* WORK REQUEST: If a line in the entries below holds the string "computer", copy it.

* INPUT FOR THIS TASK:
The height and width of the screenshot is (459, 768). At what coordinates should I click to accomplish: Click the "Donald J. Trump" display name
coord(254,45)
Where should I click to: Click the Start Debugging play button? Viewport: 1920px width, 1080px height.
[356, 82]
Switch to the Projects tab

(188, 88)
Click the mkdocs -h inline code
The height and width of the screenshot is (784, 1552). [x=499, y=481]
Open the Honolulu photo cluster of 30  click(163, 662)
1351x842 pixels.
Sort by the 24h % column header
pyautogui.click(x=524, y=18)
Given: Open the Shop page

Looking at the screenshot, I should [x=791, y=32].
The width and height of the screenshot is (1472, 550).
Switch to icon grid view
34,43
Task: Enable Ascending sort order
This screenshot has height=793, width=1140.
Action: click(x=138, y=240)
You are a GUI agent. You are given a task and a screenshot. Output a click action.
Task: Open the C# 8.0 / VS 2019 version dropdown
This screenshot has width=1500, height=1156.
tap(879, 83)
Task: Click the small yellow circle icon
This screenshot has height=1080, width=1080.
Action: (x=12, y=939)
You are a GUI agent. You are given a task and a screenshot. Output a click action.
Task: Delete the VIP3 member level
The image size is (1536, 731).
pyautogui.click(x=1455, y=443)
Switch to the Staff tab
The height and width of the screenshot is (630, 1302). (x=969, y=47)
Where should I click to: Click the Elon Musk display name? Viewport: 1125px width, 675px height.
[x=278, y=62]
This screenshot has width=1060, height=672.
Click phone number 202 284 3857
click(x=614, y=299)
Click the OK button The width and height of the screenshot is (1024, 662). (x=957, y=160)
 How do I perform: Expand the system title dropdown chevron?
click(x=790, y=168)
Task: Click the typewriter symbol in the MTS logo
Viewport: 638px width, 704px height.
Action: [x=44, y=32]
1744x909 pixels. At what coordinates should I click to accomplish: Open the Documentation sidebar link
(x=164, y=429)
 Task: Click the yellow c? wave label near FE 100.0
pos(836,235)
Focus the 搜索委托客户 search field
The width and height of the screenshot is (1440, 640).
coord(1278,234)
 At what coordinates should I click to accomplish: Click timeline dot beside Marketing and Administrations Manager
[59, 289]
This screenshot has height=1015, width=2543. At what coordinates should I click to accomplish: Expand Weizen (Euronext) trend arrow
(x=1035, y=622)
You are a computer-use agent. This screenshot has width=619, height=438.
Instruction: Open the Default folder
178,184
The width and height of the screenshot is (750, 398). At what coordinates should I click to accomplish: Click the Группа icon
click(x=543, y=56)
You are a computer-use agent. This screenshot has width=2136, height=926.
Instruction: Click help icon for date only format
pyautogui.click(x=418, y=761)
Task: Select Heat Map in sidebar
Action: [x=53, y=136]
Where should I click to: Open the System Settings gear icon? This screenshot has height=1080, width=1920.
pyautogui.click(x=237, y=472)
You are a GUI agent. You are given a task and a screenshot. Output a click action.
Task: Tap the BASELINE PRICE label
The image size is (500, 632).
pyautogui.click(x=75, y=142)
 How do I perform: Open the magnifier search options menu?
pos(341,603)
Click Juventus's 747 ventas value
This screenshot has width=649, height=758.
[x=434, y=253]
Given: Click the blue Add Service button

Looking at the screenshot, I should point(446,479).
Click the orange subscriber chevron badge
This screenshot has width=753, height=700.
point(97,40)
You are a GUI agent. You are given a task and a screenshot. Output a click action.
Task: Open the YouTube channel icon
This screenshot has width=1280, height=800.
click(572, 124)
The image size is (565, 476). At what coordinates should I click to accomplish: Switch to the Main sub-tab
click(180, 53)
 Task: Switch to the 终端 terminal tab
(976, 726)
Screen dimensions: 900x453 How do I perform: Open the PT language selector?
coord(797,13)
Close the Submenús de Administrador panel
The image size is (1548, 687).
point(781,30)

* WORKED SOLUTION:
You are a computer-use agent. This screenshot has width=619, height=438.
You are a computer-use agent. This screenshot has width=2136, height=926.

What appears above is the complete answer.